Nvidia $NVDA +0.93% lista DeepSeek en su catálogo de modelos. Databricks también se ha unido. Este mes, puso Qwen3-Embedding-0.6B en vista previa pública para tareas de recuperación y cargas de trabajo para agentes, presentándolo como un modelo de embeddings multilingüe de última generación optimizado para búsqueda vectorial y agentes de IA. Así se asientan las dependencias. Un equipo lo adopta para búsqueda. Otro equipo lo conecta a agentes. Un par de trimestres más tarde, el problema estratégico tiene notas de versión y un ciclo de renovación.

Hay dos problemas distintos de China escondidos en la historia de la IA. Uno es el problema de la aplicación alojada en China. La política de privacidad de DeepSeek dice que recopila, procesa y almacena datos personales directamente en la República Popular China. El otro es el problema del modelo de origen chino: pesos y familias de modelos que se incorporan a nubes de EE. UU., productos de EE. UU. y flujos de trabajo de EE. UU. Un proyecto “nacional” empieza a parecer mucho menos nacional cuando sus partes más útiles siguen apareciendo desde otro lugar. La IA estadounidense quiere el espectáculo de la soberanía y la conveniencia de un pasillo global de compras. Quiere que Washington lo trate como un campeón nacional y que los desarrolladores traten cada modelo extranjero como una ganga inofensiva. Pero los mercados son así. Siguen comprando lo que funciona.

Ejecutar un modelo abierto localmente o sobre infraestructura confiable puede mitigar algunos riesgos de datos y gobernanza. Por eso importan aquí los hiperescaladores. Convierten una dependencia políticamente espinosa en algo que parece manejable y corporativo. El resultado es que muchos compradores empresariales pueden tener rendimiento de modelos chinos sin la parte inquietante de sentir que están dejando el stack estadounidense.

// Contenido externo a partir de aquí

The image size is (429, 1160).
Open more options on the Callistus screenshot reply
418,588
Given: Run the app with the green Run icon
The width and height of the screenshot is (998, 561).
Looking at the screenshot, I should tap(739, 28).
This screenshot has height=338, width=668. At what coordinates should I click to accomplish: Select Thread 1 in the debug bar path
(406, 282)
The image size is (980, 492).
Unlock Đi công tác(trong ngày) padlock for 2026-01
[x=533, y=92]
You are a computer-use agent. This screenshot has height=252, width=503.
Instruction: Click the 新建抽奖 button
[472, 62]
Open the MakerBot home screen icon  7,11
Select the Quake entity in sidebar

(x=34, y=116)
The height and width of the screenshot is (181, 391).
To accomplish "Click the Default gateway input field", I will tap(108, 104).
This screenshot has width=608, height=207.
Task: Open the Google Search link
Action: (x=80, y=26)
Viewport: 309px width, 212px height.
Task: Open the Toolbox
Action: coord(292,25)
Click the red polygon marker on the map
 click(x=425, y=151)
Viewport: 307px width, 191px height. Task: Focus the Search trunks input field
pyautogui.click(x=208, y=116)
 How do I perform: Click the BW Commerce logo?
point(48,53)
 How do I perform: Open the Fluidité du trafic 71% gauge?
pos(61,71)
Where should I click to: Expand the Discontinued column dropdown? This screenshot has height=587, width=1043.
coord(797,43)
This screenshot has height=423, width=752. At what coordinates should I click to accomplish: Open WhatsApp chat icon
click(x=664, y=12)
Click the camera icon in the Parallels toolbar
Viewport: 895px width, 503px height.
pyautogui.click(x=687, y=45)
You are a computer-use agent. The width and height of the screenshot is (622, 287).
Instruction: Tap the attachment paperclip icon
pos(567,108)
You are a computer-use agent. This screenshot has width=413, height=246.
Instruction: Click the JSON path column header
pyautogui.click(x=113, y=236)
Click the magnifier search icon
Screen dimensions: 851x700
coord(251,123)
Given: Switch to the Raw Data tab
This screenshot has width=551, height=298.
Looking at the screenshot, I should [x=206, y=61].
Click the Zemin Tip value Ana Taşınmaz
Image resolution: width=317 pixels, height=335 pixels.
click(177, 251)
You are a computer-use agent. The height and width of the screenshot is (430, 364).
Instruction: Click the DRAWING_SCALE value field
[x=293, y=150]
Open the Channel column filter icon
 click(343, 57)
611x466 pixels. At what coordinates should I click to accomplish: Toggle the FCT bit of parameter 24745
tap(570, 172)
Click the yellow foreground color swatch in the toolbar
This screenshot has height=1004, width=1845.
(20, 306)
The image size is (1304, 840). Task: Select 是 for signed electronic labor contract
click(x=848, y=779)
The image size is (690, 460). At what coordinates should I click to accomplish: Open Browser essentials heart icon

Eso deja a EE. UU. en una posición extraña. Todavía tiene enormes ventajas en chips, infraestructura de nube, mercados de capitales y laboratorios punteros de frontera. Pero el lenguaje político del país sobre IA sigue asumiendo que el liderazgo técnico se traducirá naturalmente en lealtad aguas abajo. No lo hará. No en modelos abiertos — y tampoco en software en general. Los desarrolladores son promiscuos. Los equipos de contratación no son sentimentales. Las plataformas de nube son agnósticas hasta que la factura se liquida. Si Washington quiere que “los valores estadounidenses” importen en la compra de IA, necesitará más que discursos sobre sesgo y dominancia. Necesitará modelos estadounidenses que sean lo bastante abiertos, lo bastante baratos y lo bastante ubicuos como para que elegirlos no se sienta como un sacrificio patriótico. Ahora mismo, el mercado parece cada vez menos dispuesto a pagar esa prima.